> _Aim_: Substitute "booking" for "time slot" throughout all the records and write them out again with nothing else changed. Leave out the pictures.

> _Data to process_:
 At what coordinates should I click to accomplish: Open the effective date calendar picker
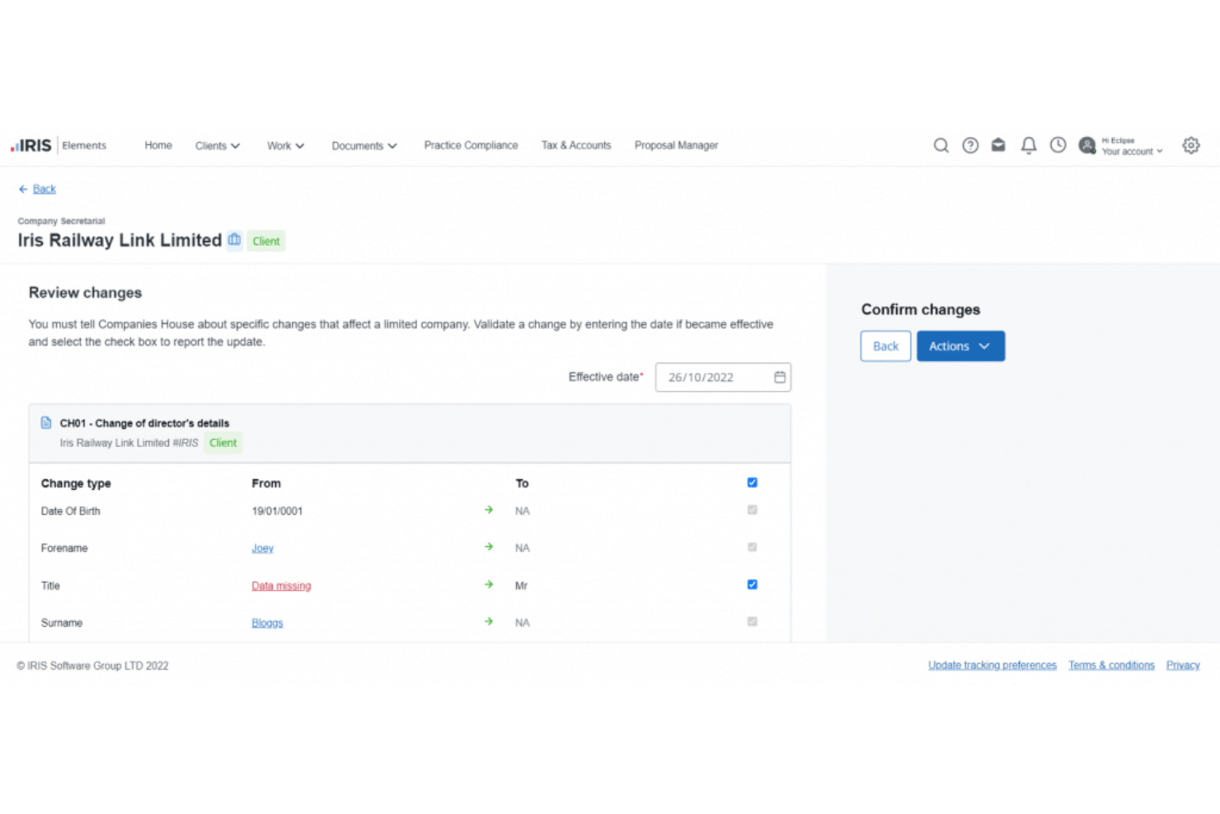[779, 377]
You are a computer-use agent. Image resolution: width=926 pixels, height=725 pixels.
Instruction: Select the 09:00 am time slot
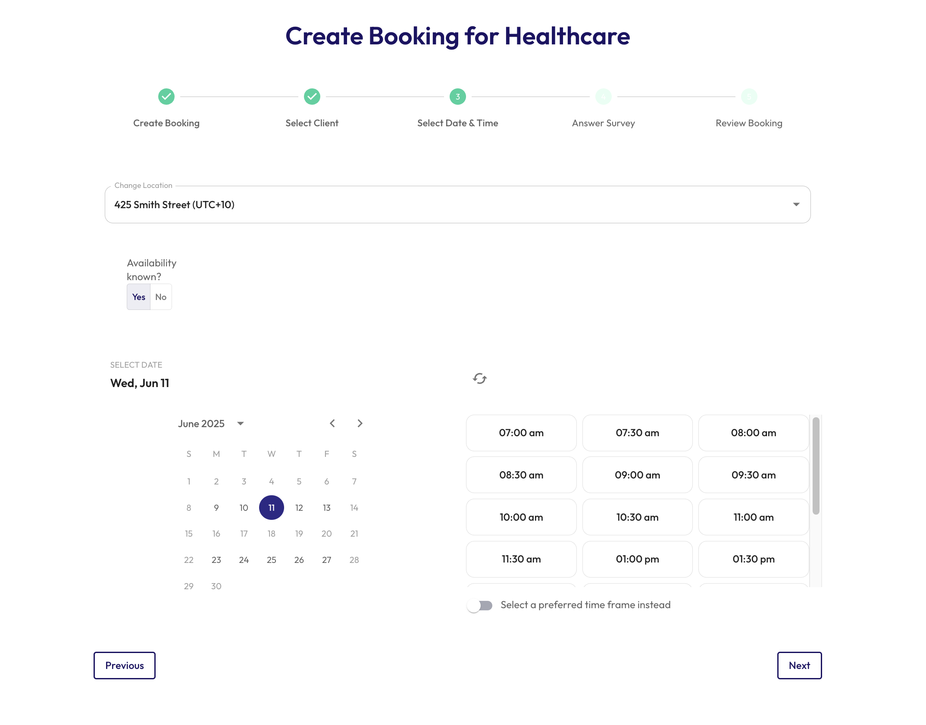click(637, 475)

> _Exercise response_:
 At what coordinates should I click to accomplish: Open the effective date calendar picker
[779, 377]
You are a computer-use agent. Image resolution: width=926 pixels, height=725 pixels.
Instruction: Select the 09:00 am booking
click(637, 475)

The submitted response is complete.